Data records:
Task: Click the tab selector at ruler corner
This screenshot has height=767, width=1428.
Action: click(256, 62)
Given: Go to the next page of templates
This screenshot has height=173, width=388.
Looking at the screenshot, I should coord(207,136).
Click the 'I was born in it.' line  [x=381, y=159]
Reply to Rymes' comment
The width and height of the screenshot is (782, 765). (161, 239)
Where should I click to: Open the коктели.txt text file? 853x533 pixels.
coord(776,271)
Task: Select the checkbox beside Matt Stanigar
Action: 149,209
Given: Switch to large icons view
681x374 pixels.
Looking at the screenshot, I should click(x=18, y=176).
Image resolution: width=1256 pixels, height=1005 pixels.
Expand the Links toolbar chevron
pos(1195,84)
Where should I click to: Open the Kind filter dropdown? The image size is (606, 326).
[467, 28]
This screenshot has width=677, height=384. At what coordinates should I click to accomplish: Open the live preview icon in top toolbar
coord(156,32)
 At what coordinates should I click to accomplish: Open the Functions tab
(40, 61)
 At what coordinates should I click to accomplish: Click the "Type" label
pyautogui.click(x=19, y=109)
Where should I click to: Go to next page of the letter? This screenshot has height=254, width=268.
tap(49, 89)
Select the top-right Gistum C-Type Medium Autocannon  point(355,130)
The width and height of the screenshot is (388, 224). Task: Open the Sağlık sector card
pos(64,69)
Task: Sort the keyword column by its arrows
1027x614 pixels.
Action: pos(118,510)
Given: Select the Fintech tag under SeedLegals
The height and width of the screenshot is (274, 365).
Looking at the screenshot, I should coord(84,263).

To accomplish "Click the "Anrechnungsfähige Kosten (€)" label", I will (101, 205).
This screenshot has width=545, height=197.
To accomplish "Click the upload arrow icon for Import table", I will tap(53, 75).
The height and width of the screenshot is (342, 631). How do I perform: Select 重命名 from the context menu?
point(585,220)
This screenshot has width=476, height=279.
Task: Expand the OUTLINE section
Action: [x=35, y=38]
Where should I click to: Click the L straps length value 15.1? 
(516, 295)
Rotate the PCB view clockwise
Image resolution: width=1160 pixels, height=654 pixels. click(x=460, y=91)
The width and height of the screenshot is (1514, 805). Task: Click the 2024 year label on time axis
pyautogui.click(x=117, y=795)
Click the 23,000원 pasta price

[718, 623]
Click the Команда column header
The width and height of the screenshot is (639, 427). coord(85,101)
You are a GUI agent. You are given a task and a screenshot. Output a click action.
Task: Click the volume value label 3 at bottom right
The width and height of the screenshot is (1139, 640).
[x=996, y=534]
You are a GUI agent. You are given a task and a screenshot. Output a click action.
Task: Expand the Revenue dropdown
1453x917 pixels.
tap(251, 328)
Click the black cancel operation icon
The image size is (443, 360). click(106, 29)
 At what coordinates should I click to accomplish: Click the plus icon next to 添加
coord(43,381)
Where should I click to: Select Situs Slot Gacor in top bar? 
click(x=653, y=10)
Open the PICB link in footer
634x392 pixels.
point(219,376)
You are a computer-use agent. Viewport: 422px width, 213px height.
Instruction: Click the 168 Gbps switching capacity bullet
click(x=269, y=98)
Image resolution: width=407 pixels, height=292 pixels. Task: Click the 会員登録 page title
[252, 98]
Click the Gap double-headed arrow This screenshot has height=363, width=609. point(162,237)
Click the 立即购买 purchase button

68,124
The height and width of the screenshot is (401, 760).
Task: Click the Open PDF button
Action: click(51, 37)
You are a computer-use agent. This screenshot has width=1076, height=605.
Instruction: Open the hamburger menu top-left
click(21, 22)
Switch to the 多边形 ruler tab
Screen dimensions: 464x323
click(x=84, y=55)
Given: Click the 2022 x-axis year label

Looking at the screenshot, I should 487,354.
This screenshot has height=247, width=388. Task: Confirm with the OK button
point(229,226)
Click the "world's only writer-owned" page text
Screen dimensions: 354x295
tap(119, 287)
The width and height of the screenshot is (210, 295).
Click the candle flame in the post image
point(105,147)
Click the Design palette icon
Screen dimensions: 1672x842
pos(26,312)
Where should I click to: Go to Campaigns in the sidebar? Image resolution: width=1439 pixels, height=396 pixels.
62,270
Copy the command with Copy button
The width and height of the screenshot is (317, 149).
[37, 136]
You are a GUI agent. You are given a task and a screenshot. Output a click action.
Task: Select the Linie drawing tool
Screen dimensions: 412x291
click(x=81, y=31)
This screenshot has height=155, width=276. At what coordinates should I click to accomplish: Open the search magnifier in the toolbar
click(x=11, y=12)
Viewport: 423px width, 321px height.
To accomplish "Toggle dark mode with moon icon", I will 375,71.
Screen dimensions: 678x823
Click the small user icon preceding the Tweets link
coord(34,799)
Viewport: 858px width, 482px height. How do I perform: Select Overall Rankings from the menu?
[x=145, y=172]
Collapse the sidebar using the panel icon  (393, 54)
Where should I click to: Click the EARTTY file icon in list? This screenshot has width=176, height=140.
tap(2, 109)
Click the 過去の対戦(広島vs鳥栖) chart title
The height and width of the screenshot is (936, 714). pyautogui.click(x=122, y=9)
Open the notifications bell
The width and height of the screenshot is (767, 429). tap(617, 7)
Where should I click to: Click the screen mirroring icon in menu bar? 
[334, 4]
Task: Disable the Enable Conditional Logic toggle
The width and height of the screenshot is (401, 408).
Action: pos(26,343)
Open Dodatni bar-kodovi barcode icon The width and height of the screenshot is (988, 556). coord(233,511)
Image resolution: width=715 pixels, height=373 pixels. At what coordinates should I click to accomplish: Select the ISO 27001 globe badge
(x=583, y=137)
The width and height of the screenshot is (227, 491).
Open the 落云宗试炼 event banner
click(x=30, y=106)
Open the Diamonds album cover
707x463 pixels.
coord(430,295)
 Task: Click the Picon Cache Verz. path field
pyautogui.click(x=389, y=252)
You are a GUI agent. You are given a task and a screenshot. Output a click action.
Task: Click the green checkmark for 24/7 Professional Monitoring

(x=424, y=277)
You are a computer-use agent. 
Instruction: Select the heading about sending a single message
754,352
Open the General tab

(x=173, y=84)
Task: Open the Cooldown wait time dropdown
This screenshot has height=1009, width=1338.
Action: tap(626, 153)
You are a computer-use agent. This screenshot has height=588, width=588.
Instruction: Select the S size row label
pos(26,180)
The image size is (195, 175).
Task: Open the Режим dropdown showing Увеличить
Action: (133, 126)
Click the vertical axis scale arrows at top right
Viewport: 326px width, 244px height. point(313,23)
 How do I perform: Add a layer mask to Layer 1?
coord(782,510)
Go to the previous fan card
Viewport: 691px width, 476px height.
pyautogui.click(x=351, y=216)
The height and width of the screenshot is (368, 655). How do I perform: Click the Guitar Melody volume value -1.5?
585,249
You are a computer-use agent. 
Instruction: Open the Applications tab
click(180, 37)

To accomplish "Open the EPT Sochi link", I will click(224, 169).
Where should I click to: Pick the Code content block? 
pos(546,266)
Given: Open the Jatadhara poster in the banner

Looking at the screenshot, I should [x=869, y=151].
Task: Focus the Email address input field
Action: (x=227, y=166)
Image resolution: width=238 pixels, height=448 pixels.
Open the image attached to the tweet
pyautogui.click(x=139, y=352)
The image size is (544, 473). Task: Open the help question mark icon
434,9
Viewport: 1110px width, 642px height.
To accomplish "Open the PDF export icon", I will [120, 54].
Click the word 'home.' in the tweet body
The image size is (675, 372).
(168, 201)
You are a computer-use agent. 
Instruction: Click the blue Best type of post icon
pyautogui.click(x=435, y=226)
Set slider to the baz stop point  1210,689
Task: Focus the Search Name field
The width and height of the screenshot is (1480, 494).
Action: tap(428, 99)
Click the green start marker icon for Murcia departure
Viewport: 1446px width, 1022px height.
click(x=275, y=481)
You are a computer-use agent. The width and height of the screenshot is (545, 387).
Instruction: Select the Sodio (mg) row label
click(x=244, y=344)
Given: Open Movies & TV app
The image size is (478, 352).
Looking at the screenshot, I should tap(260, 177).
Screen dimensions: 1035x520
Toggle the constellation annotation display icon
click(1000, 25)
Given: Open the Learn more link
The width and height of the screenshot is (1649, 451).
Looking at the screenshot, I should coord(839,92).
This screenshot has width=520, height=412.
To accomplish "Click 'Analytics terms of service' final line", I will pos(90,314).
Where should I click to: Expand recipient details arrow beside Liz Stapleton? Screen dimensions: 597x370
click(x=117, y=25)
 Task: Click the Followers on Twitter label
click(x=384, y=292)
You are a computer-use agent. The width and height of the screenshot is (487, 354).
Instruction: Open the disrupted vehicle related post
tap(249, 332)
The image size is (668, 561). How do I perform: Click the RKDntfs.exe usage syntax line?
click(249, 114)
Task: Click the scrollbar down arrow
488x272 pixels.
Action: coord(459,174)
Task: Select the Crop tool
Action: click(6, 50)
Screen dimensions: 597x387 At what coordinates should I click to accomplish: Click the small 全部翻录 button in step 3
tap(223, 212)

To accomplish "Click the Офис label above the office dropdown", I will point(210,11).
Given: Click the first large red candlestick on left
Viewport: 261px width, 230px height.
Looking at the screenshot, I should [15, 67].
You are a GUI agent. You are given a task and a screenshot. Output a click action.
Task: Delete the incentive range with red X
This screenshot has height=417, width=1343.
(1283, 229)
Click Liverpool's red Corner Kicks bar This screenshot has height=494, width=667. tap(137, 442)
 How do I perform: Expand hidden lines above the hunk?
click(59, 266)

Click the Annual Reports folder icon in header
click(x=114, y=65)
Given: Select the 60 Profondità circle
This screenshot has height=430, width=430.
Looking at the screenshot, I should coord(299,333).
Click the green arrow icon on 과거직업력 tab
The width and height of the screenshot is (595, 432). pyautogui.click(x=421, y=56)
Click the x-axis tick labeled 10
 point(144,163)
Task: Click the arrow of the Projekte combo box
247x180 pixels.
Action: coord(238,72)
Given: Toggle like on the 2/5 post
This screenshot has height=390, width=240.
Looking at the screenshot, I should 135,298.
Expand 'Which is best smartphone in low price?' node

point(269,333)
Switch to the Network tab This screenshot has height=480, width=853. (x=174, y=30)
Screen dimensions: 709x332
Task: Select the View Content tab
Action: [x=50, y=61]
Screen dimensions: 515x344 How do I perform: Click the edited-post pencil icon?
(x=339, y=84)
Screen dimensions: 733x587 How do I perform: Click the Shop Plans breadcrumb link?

Task details:
Using the entries, return every line where the word "large" can be found.

Written reply:
Given: Switch to large icons view
Given: Click the first large red candlestick on left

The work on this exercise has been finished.